The must-have app on the iPhone is not iMessage. It's not iTunes or Safari or even Find My iPhone. It's Instagram, the photo-sharing app that once described itself as "quirky." Cultish would be more appropriate these days.
Those who use and love Instagram are locked to their iPhones in far tighter fashion than any contract could ever manage. Just ask someone whose Instagrams show up regularly in your Facebook or Twitter feed; they'll tell you they're incapable of using a phone that doesn't have the service. Yes, Instagram is where your friends drop photos of their lunch. But it's more than that: It's a real-time window that peers out into the wide world. It's where millions post photos of revolutions, riots, the ugly, the beautiful, and the banal. Abandon the iPhone and that window slams shut. And that's a powerful incentive to stay put.
Sure, there are other notable iOS-only apps—Instapaper, for example, or Flipboard. And of course Apple itself makes a slew of useful apps that best anything similar on competing platforms—like the aforementioned iMessage and Safari.
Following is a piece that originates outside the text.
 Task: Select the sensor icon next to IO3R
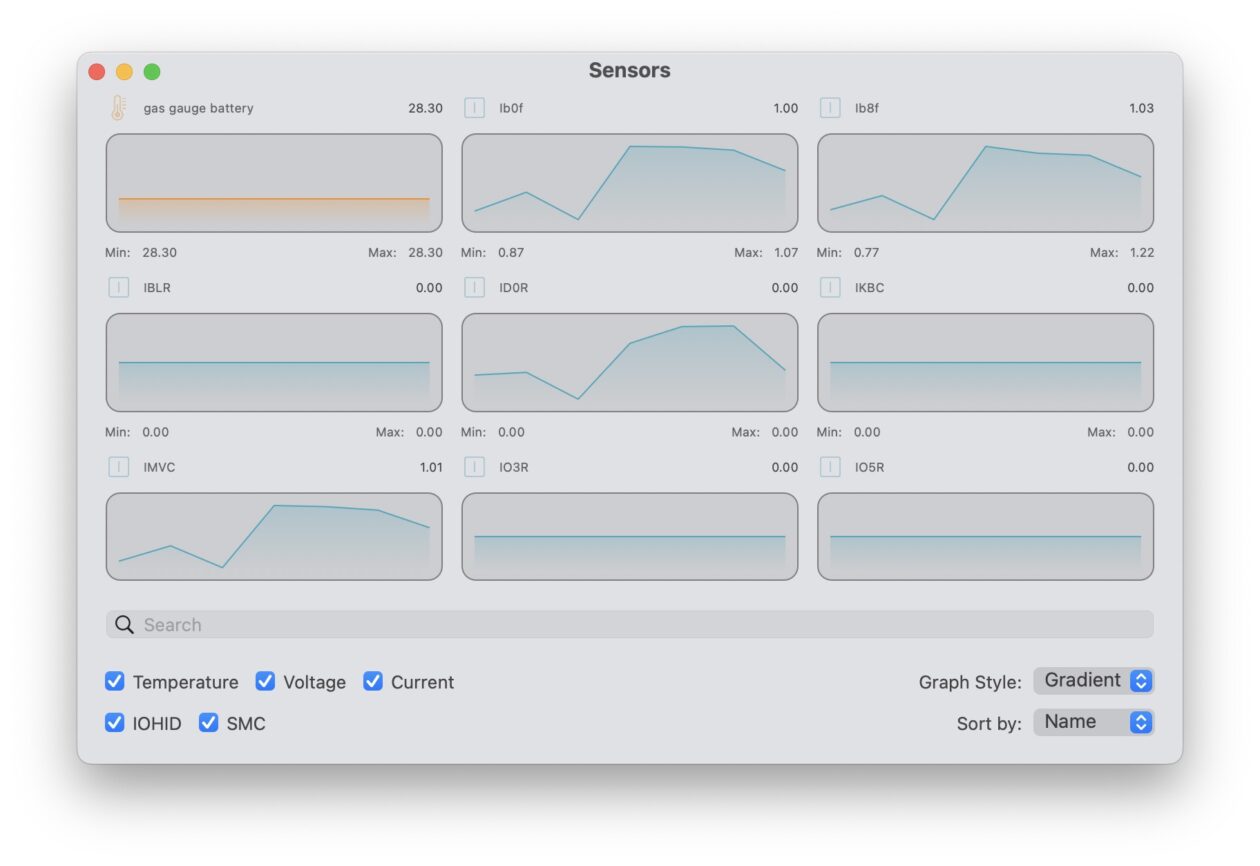tap(474, 467)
But all of those have analogues on other platforms. Not Instagram. Others apps may duplicate what it does—when it comes to photo processing, that is—but without the network, none have its appeal. You want to be on the thing your friends are on. You want to go where the real-time visual network already exists. And, for now at least, that's not Android or Windows Phone.
In retrospect, Instagram is obvious. Take a picture. Make it better. Share it instantly. That's all it does, but it does it very well. The app applies photo-filters that add a veneer of fake nostalgia to the present day, with Land Camera and Kodachrome hues. Then, if you want, you can post it on your social network of choice.
You can think of it like a visual Twitter, or a quicker Flickr. But mostly, you should think of it as a bonafide blockbuster.
Instagram launched on October 6, 2010 at 12:30 am, with just two people: company founders Kevin Systrom and Mike Krieger. Both very young: 28 and 25 respectively. Kevin has a lot of presence. He's tall and direct and on point; in person he's a lot like he appears in Best Buy's recent Super Bowl commercial. He had been an intern at Odeo where he met Jack Dorsey and Ev Williams, and watched Twitter take off. Then, while in grad school at Stanford, he met Mike Krieger, an affable Brazilian programmer with an easy smile who still comes across as completely awestruck that he's got this wolf by the ears. Together, they founded Burbn, a location-sharing service. It failed to catch fire. But their second try? Five alarm.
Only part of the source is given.